▸ **Excerpt**:
★ ★ ★

In an extraordinary feat of literary ventriloquism, the widely praised Canadian nonfiction writer John Vaillant has produced a novel that seems to have leapt from the headlines. Called The Jaguar's Children, it's about the terrible dangers of illegally crossing the U.S.-Mexico border, and the lives of those who dare to try it.
In Vaillant's story, 15 people — 11 men and four women — seeking freedom from strangulating poverty or politics or both, pay a coyote, or human smuggler, the equivalent of about $2,000 to secret them across the border in an empty water-tank truck converted to conceal human passengers.
AGUA PARA HUMANOS: That's the sign originally painted on the truck, with the word for water altered to read JAGUAR, perhaps a code to signal their fellow coyotes on the American side. When the truck stalls on a desert road somewhere in southern Arizona, the smugglers take off, promising the people inside they'll return with a mechanic. Hours, then days, go by, and the passengers begin to suffer the perils of dehydration.

★ ★ ★

[Entries on where items appear]

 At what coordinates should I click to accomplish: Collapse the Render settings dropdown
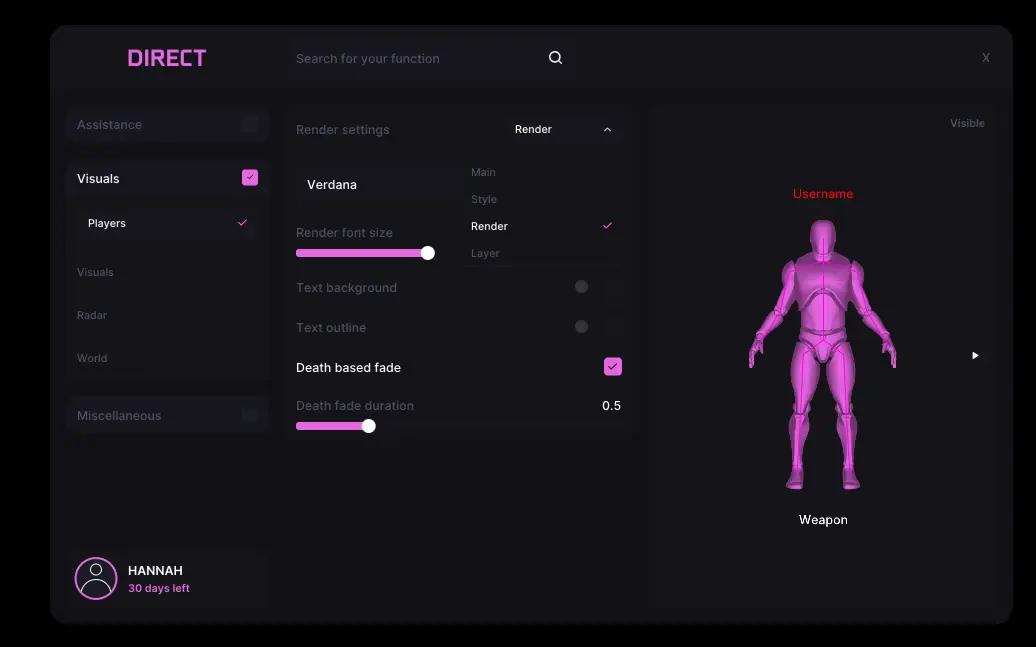click(x=606, y=129)
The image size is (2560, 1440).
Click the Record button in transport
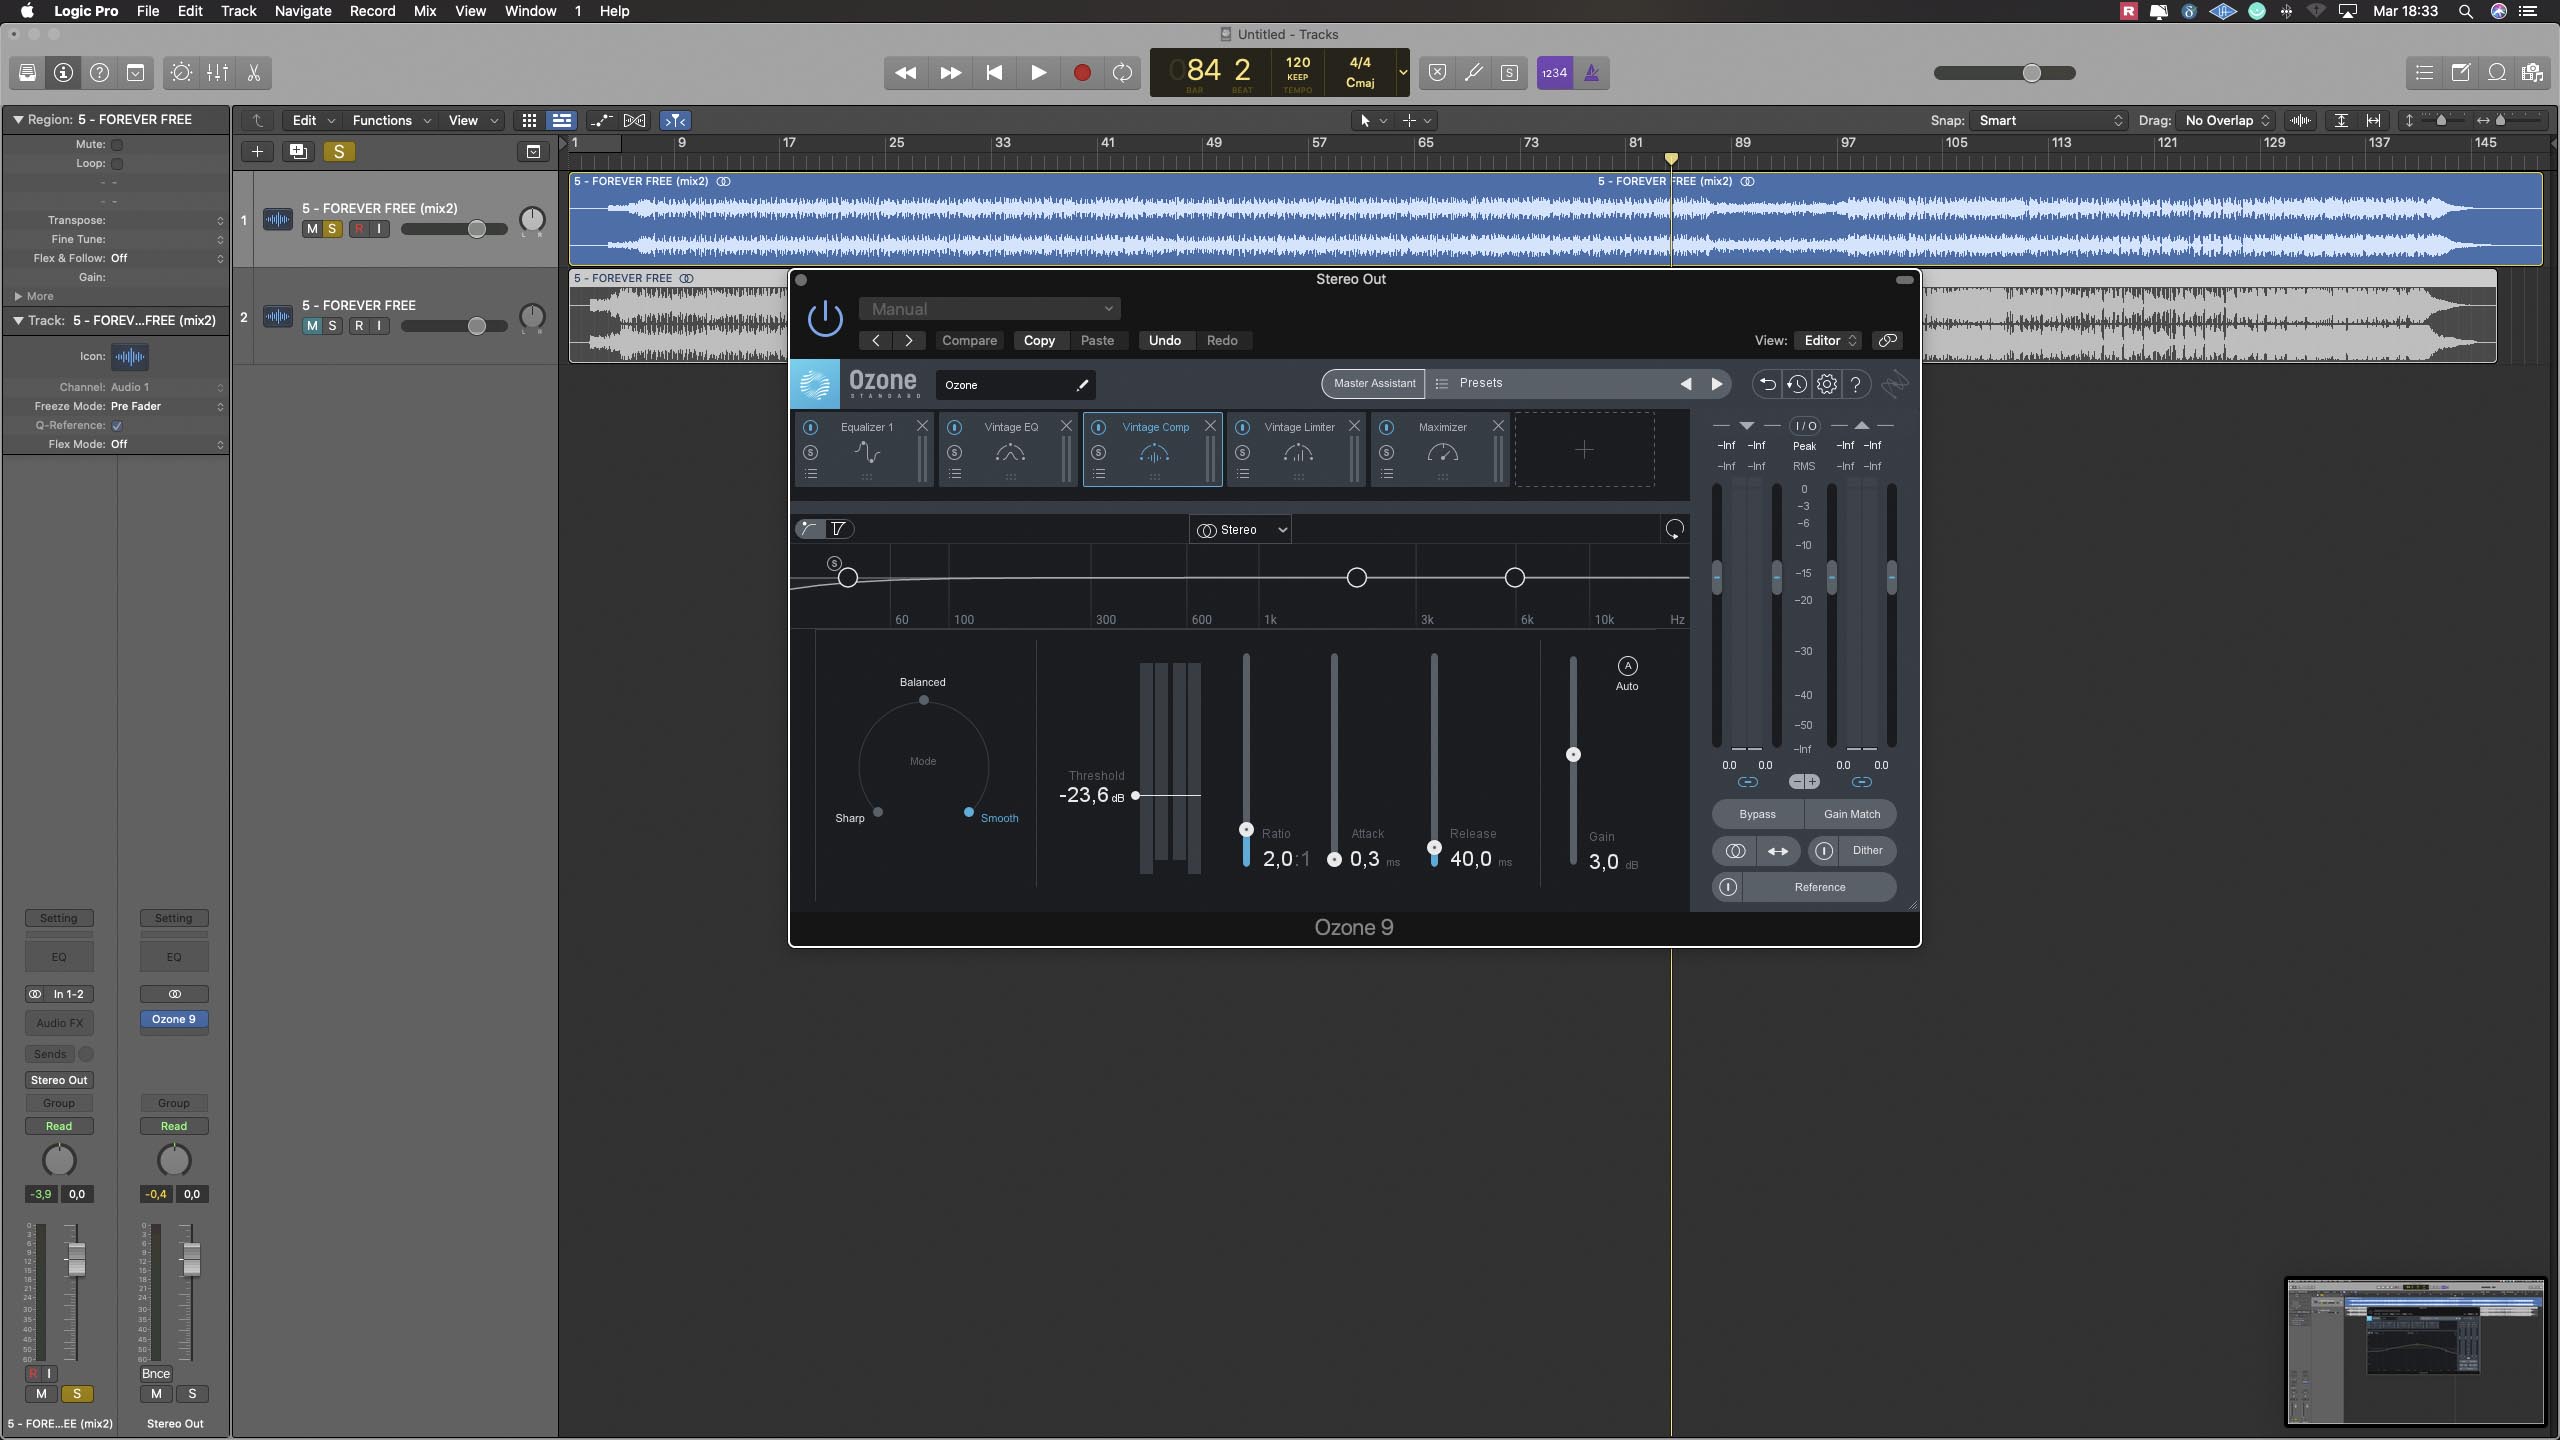coord(1081,73)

★ ★ ★

Continue the review of The Jaguar's Children from the point where it stops. The rows have no connection to the review.

▸ **Final result**:
How do we know all this? One of the passengers, a former student named Hector, sends out text messages and sound files from the cellphone of his injured companion, Cesar, who, as it happens, is on the lam from the Federal Police in Oaxaca.
hello i am sorry to bother you but i need your assistance — i am hector — cesars friend — its an emergency now for cesar — are you in el norte? i think we are also — arizona near nogales or sonoita — since yesterday we are in this truck with no one coming — we need water and a doctor — and a torch for cutting metal
Once you accept the premise that the cell battery can last for more than a day or so, the story takes off. The situation grows so terrible — the thirst, the fear — so quickly that by 10 pages in, I could scarcely find the will to read. But I pushed on.
The story broadens as Hector takes the time to explain to the unknown recipient of his calls and texts — he assumes it's a girlfriend of Cesar's somewhere in the Southwest U.S., but who knows? — how he and Cesar came to climb inside the empty water tanker. Before too long, he's narrating his own history, and that of his family, going all the way back to his grandfather in the mountains of Oaxaca who believed in the living myth of a totem animal, the jaguar, connecting him to nature past and future.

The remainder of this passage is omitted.